What next?

What Next for Theresa May?

Being absolutely hopless should not bar you from a high paying job and there’s loads to choose from:

  • Weather forecaster
  • Police woman
  • Any job in a council
  • BBC newsperson

And, of course, a job in the EU.

Another referendum

Like buses: you wait ages for a referendum then loads come at one time.

Luckily, the sages in government have a plan to stem the flow of constant referendums – a referendum.

This referendum is whether to have referendums or not.

The question on the paper will be.

Do you want referendums?

However, it is understood that, whatever the result, they’ll do what they bloody like anyway so the whole referendum, as usual, will be a waste of time and money.

With their eye on future elections and how to also ignore them, the very same steering group is going to Venezuela to see how they get away with it.

British Steel

Leading proponents of fake news the BBC say, so-called, British Steel went down the pan because of Brexit.

Accidently, they have told the truth.

British Steel was stiffed for £195 million pounds by the EU for some bullshit carbon tax. If the UK had left the EU when it should have done on March 29, they wouldn’t have had to pay them anything.

The UK government say they couldn’t load them £50 mil because it’s against the EU rules. If the UK had left the EU when it should have done on March 29 they could have lent them the dosh which they wouldn’t have needed anyway because the bullshit carbon tax fine wouldn’t have been made.

Theresa May’s new career

Failed Prime Minister Theresa May’s new career has been revealed.

Even though she still hasn’t left her role as Britain’s worst ever Prime Minister she’s lined up the top job in music: the UK’s representative in the Eurovision Song Contest.

I shall enter every year and am confident that, eventually, they will vote for me and I’ll win“.











Her annual bid for the top prize in entertainment will be a teduious load of old twaddle – so should fare well.

Of course I will sing the same song each year“, the crooner said .


Global Warming [Summer] is nigh.

This means it’s Fireworks Season.
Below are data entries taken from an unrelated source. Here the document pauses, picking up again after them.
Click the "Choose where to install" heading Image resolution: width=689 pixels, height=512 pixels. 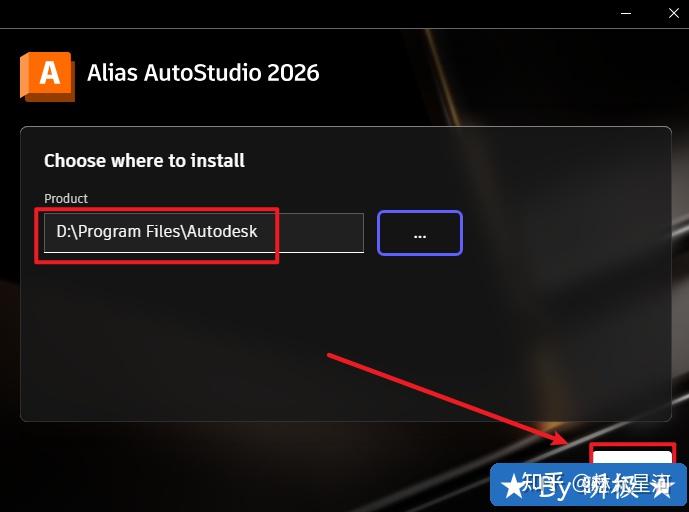click(144, 160)
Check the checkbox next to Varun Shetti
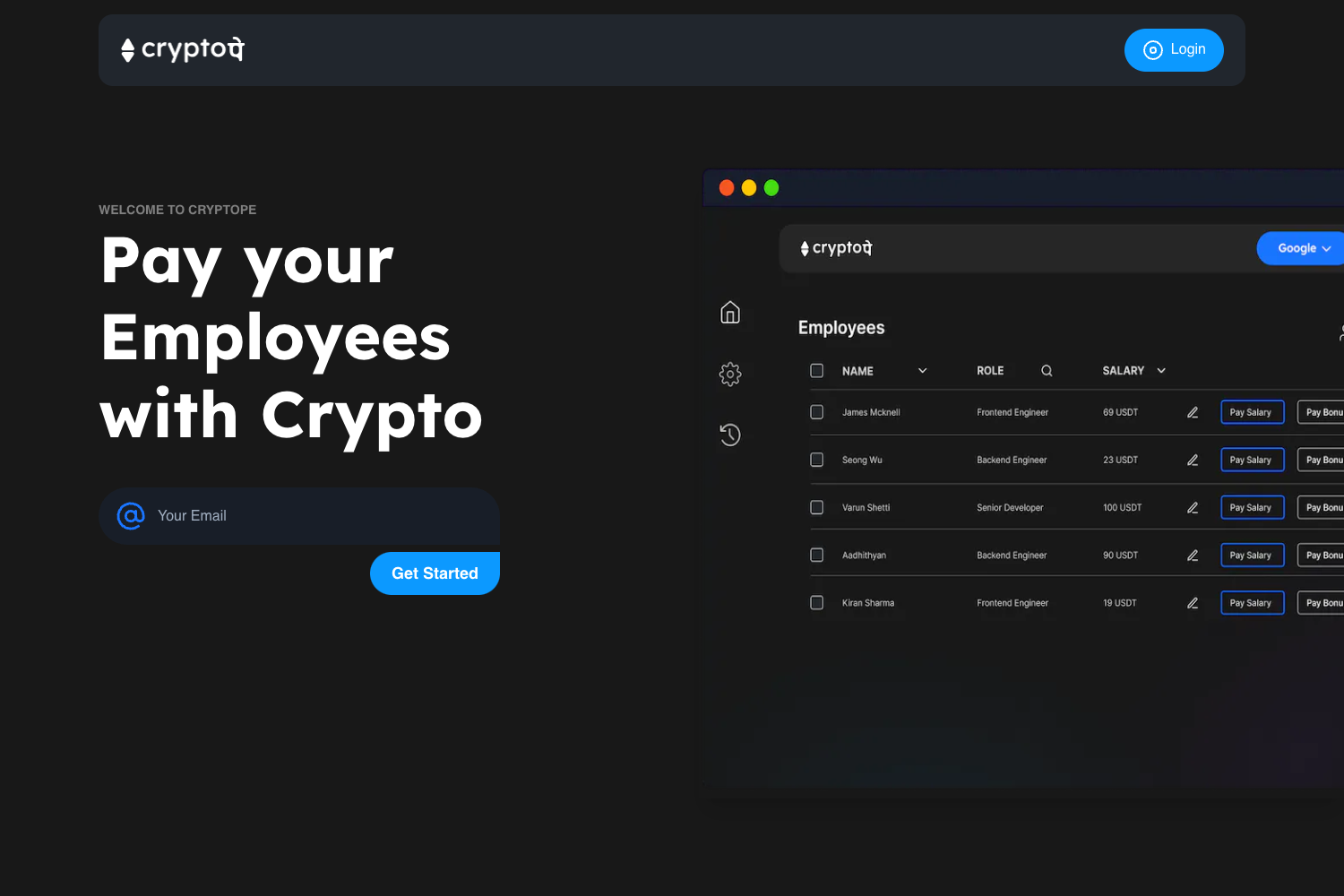This screenshot has height=896, width=1344. coord(816,506)
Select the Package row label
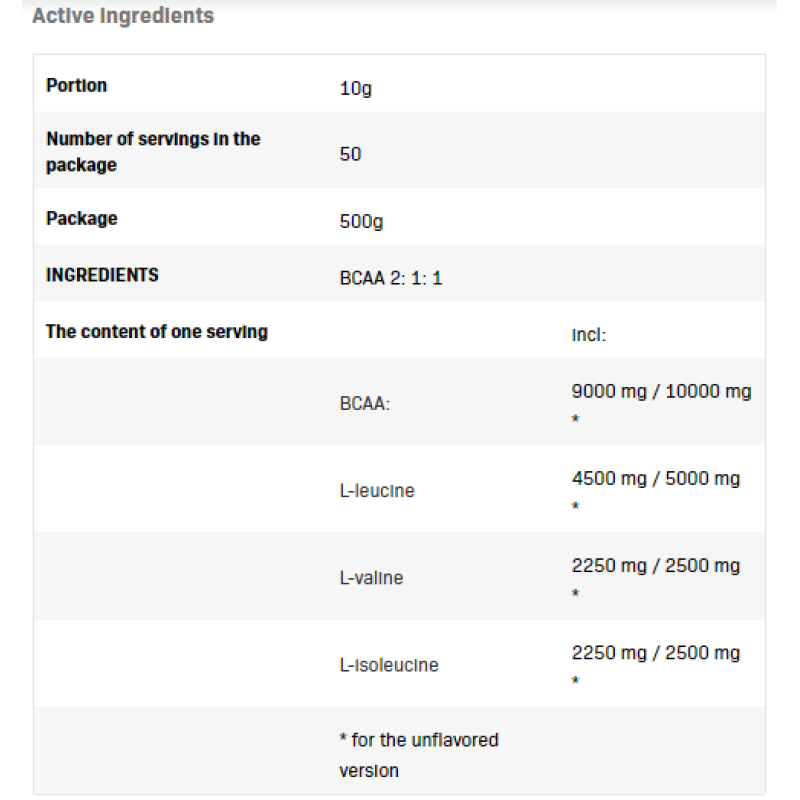Viewport: 800px width, 800px height. click(x=81, y=218)
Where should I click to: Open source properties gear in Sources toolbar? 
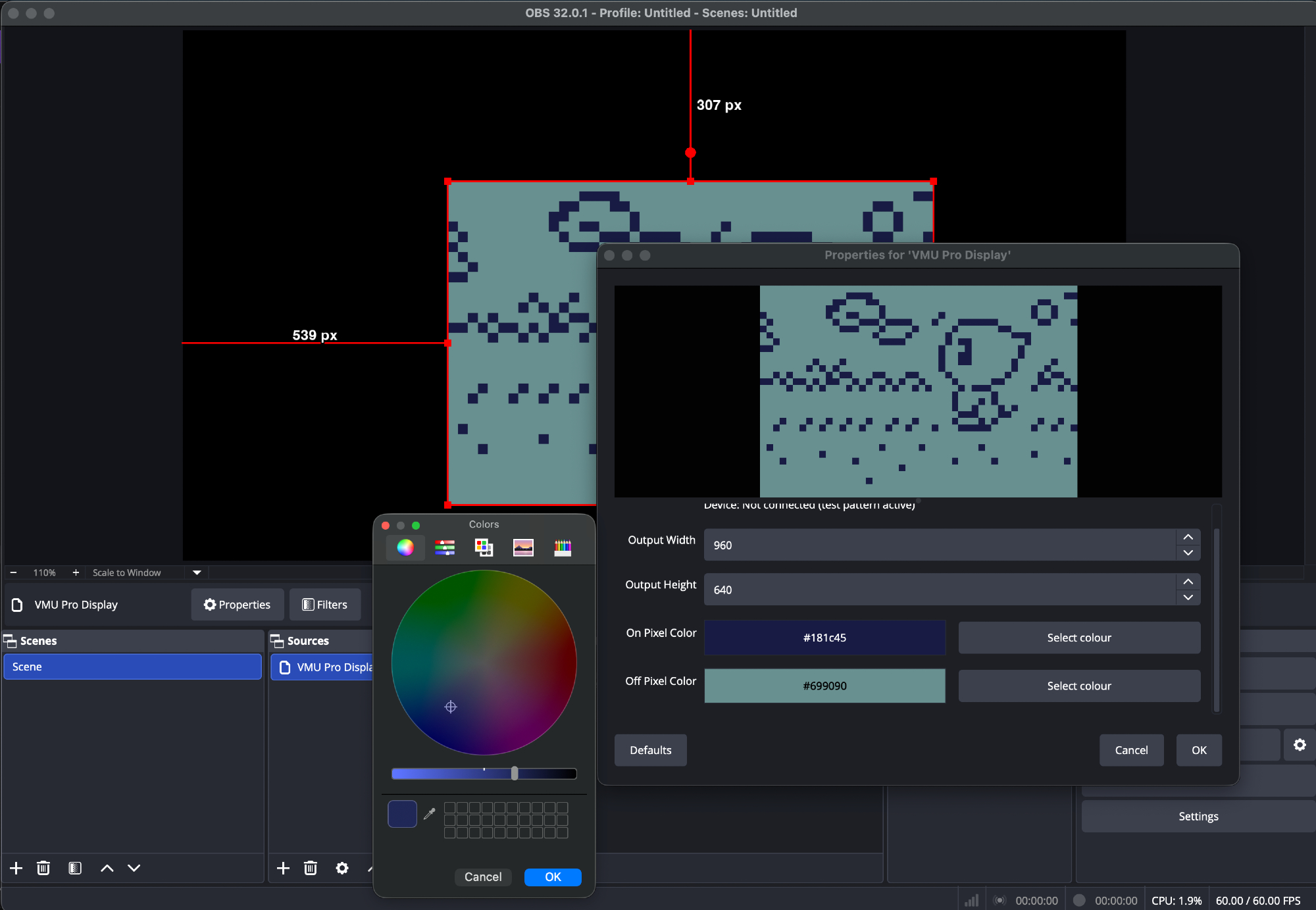click(x=342, y=868)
Annoying ‘look-at-me’ types use any excuse for a celebration – such as weddings, funerals, being able to afford fireworks – to launch a barrage of noise and irritation.

The councils are missing a trick here. Normally they employ their mafia-like extortion racket at anything anybody does. Ergo, they should require these jerks to have a licence and pay for a Fireworks Liaison Team to be present.

They could trouser loads of dosh from folks and spend it on themselves and it would only cost around £50,000,000* to set up.

*per council

A May Date

It’s not fair that Theresa May should be constantly pressurised to give a date for her leaving office, after all she is the Prime Minister.

Rather, she should give a time: how about 2pm this afternoon?